SOCIAL PARTNERSHIP talks on a new national recovery agreement are expected to continue over the weekend, but trade unions are unlikely to sign off on any deal until they see the provisions of the budget on Tuesday.
Senior union sources yesterday said the pace of the negotiations had slowed due to the quantity of Government meetings this week and that a number of significant issues remained outstanding.
Unions believe the issue of pension reforms in the light of the significant losses incurred by many schemes over the last year is the biggest difficulty in the current talks. Trade union leaders also believe that any cuts in social welfare payments in the budget would cause serious problems for them.
Another major issue in the talks is employment protection measures, and Danish and Dutch models in this area have been examined.

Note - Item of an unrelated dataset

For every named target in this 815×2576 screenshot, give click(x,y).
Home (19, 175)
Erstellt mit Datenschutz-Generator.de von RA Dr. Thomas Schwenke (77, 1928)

However, union leaders are heartened by what they believe is the Government’s intention to ease up on its earlier stance that the borrowing levels would be limited to 9.5 per cent of gross domestic product (GDP) this year.
Union leaders believe that such a policy would have “been so rigid as to be so extremely damaging that it would have made it impossible to live with whatever came out of the budget”.
Union leaders believe they may have had some influence on the Government in relation to the “fairness” of measures to be adopted, including the scaling back of tax shelters. However, it is understood the Government has indicated it would not negotiate the tax elements of the budget with the social partners in advance of Tuesday.
Union leaders said that they had really no idea what the Government intended to do in relation to the controversial pension levy for staff in the public sector “other than signal that, in some circumstances, they were willing to do something”.
One senior union figure said that this issue was clearly being held back to the end of the process.
One source said that the Government did recognise privately that there were anomalies in the way the levy currently operated.
Some union leaders believed that it was “possible” that the current talks could extend beyond the budget.
Some sources believe that while part of the agenda could be addressed immediately, other items, possibly including what to do about implementing the recent pay deal in the private sector, could be left for a later date.
One senior union leader said yesterday that they could not sign off on a final deal – even if agreement in outline was reached – until the full provisions of the budget were known.
Union leaders believe that the Government will have to address the issue of pension reform as a priority in future, given the crisis in private sector schemes.
Unions have argued in the talks that defined-benefit schemes – which guarantee a payout on retirement – have lost one-third of their asset values over the past year and that 95 per cent would not comply with official funding standards.
Union leaders believe that employers will resist requests to invest further funds to prop up struggling schemes as each actuarial review will show further deficits.
The Irish Congress of Trade Unions believes that a new pension framework is needed which would not only include the basic old-age benefit but also a second tier which would be income-related.
In a transition to any new framework, the unions have proposed that schemes should have the option of cashing in their assets – believed to be worth €75 billion – to the State in return for an actuarially calculated second-tier pension which would be in addition to the existing flat-rate State pension.